We describe our results submitted to BirdCLEF 2015 for classifying among 999 tropical bird species. Our test attained a MAP score of over 30% in the official results. This note is not a self-contained paper, since our system was largely the same as used in BirdCLEF 2014 and described in detail elsewhere. The method uses raw audio without segmentation and without using any auxiliary metadata. and successfully classifies among 999 bird categories. The BirdCLEF 2015 challenge, as part of the LifeCLEF evaluation campaign [1], challenged researchers to build systems which could classify audio files across 999 bird species encountered in South America. For our participation we submitted a single run from our classifier based on unsupervised feature learning and random forest classifier. This was broadly as used in BirdCLEF 2014, and described in detail in [3]. We refer the reader to that paper for a full system description.

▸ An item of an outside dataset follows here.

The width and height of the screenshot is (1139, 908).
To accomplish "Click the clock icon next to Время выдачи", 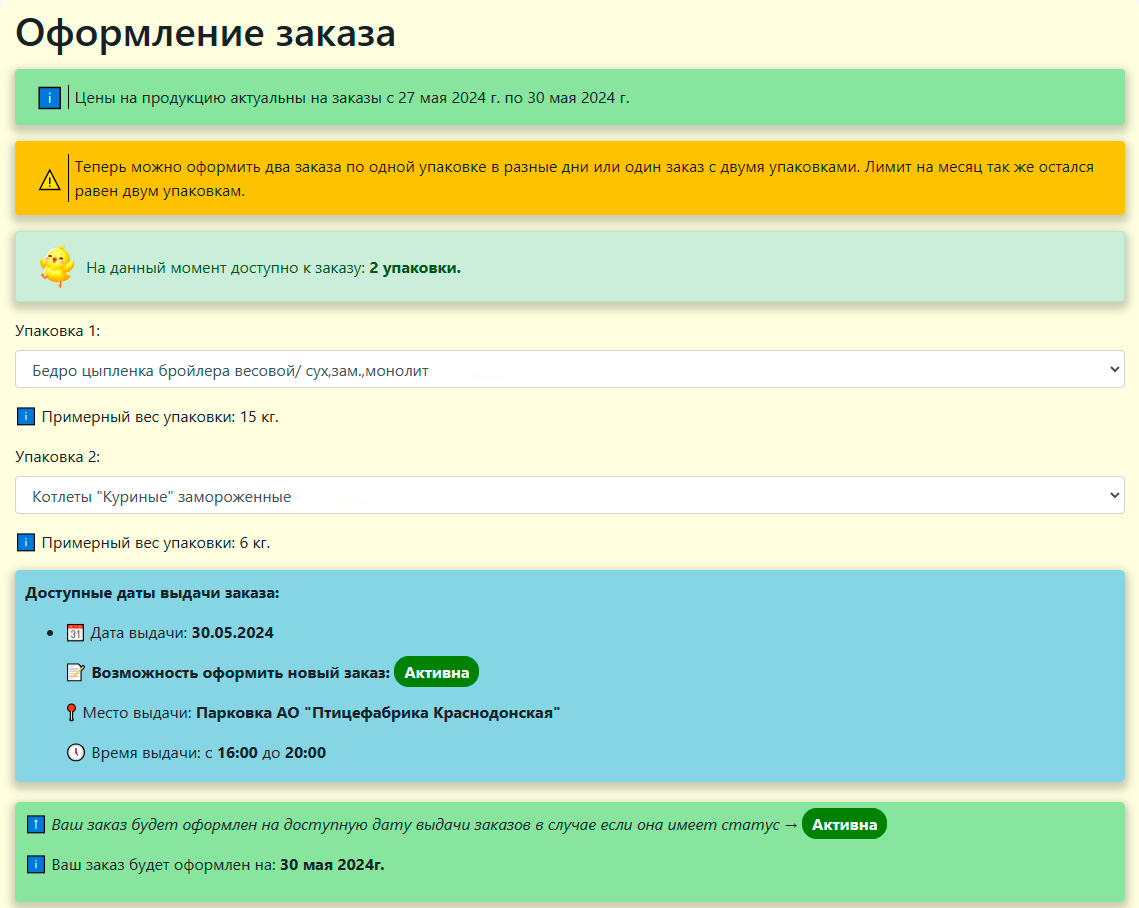I will coord(76,753).
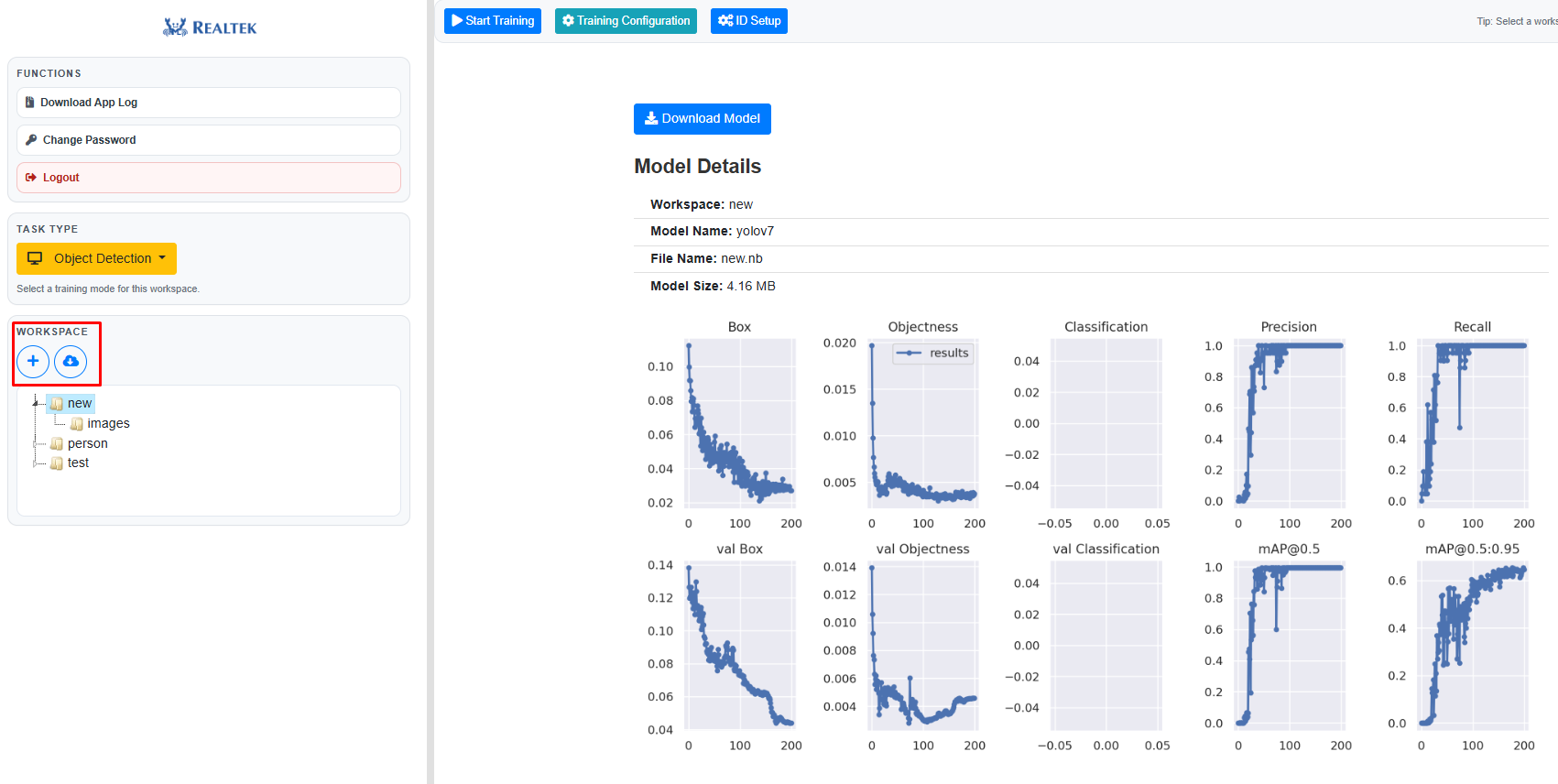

We used a single instance of the twolayer unsupervised feature learning process. Figure 1 illustrates the main steps involved in processing. Differences from the 2014 system included: – in the downsampling step between the two feature-learning layers, we used L2 pooling rather than max-pooling, which gave a slight improvement; – we reduced the size of our random forest to 100 due to memory constraints. Our system is fully streaming except for the construction of the random forest; in future it would be interesting to use a streamed implementation such as [2]. Our unsupervised feature learning scales well with increasing data size: linearly, as described in the main paper. However, in our case, due to the compute resources available in the time leading up to the competition deadline we were not able to submit more than one run, nor to apply model averaging. Our own tests using a two-fold split of the training data confirmed an observation that we made in [3]: adding more layers gives a benefit up to a certain limit, which appears to be related to the size of the available data set. In our tests (Figure 2) the available data appeared insufficient to support a three-layer variant, hence we submitted a two-layer run.